Elliot Nash takes a photo of the research boat from his flying drone. Photo/Elliot Nash

Elliot Nash takes a photo of the research boat from his flying drone. Photo/Elliot Nash

Denning: “So, ideally there could be some sort of calculation where if you figured out more details about the river and the incoming warm water then you could make more predictions globally about the different glaciers?”

Nash: “Exactly.”

Melting glacier ice matters because it would raise sea levels all over the world. Higher water would mean populated coastal areas are more susceptible to floods and storms. Nash says it won’t happen overnight but it will happen.

“The amount risen now is relatively small, you know, its centimeters, so less than a foot. But if all of the ice on Greenland melts sea level will rise by about five meters so roughly 15 to 20 feet,” Nash says. “So, the predictions are in the hundred year time frame that sea levels could rise as much as a meter and that would have huge implications.”

Nash is part of a team of scientists from multiple universities and disciplines funded from the National Science Foundation to study Leconte.

To help gather glacier data, Nash normally uses drone-operated unmanned kayaks. There was too much surface ice on this trip so he took measurements from a boat and had his son’s flying drone for a bird’s eye view of the glacier.

Elliot was happy to oblige.

In Petersburg. (l-r) Oceanographer, Jonathan Nash, his son, 12-year-old Elliot Nash, KFSK Morning Host, Julie Hersey, and Field Engineer, June Marion. Photo/Jonathan Nash

In Petersburg. (l-r) Oceanographer, Jonathan Nash, his son, 12-year-old Elliot Nash, KFSK Morning Host, Julie Hersey, and Field Engineer, June Marion. Photo/Jonathan Nash

“Because I can get way closer to it than in a boat,” Elliot says. “In a boat you can’t really get that close to it because as you can see there’s the calving, which makes giant waves.”

Elliot has grown up in a generation where global warming and rising sea levels are in the news. It was a known fact when he was born. His dad, on the other hand, who is Professor of Oceanography at Oregon State University, remembers a time when it wasn’t so clear.

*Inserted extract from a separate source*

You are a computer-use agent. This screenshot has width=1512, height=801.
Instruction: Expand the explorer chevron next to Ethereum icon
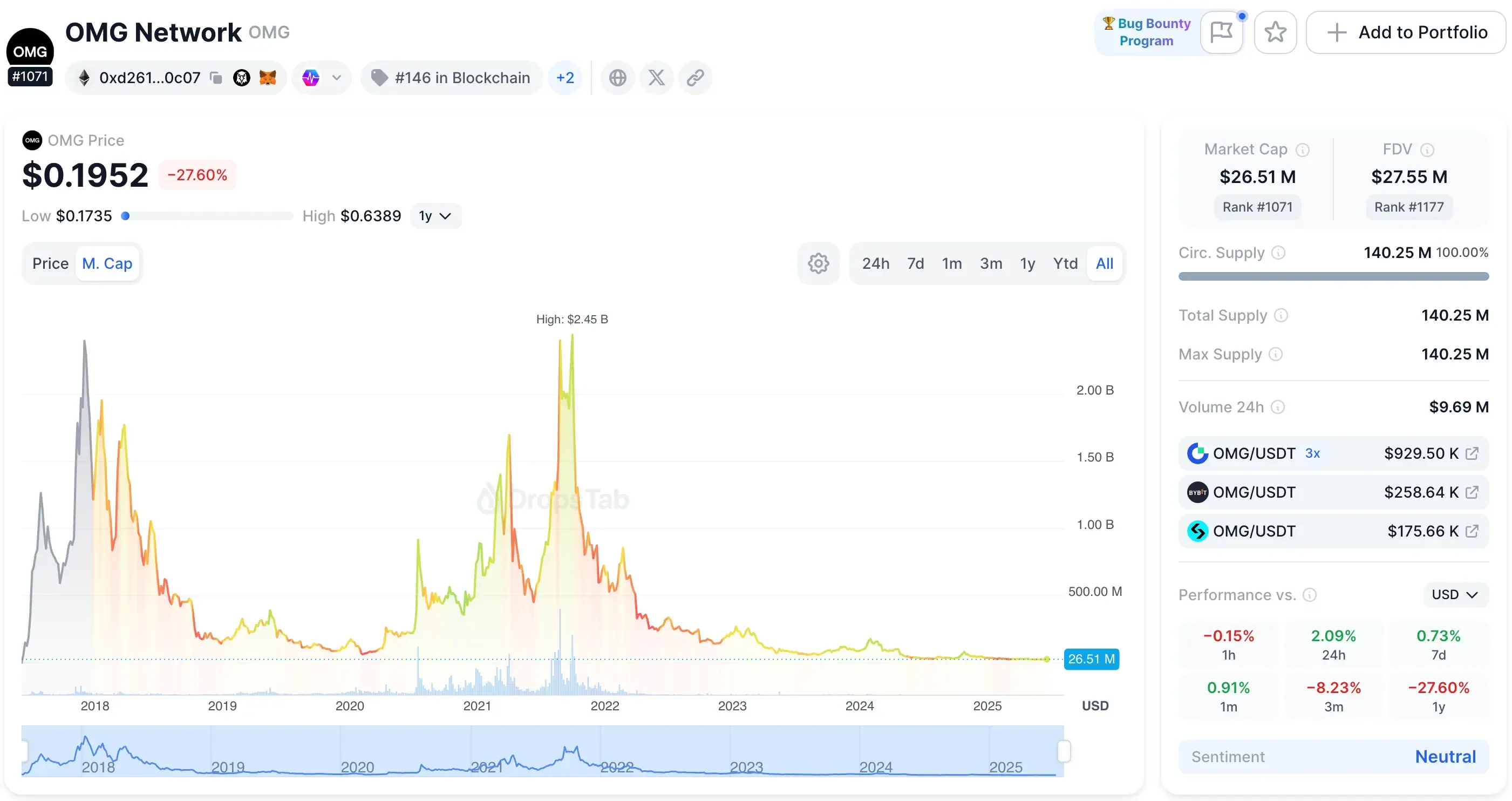(336, 78)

“I was super skeptical at the onset too when people would ask me, ‘Oh, is climate change real? Is sea level rising?’ I would say, ‘Well, we don’t really know,’ Nash says. “And then now in the last decade there’s been a tremendous amount of effort in the scientific community to try to pin these things down and it’s absolutely, all the evidence is conclusive and it points to one thing and that is carbon dioxide levels have increased due to humans.”

And in turn temperatures have risen globally.

It’s not a question of if glaciers will melt and sea levels will rise, but how soon. While Nash is using the Southeast glacier to help figure out the details, perhaps his son’s tech savvy generation will soon be able to help too.

Similar work on glacial feedback is going on in Greenland through Oregon State University.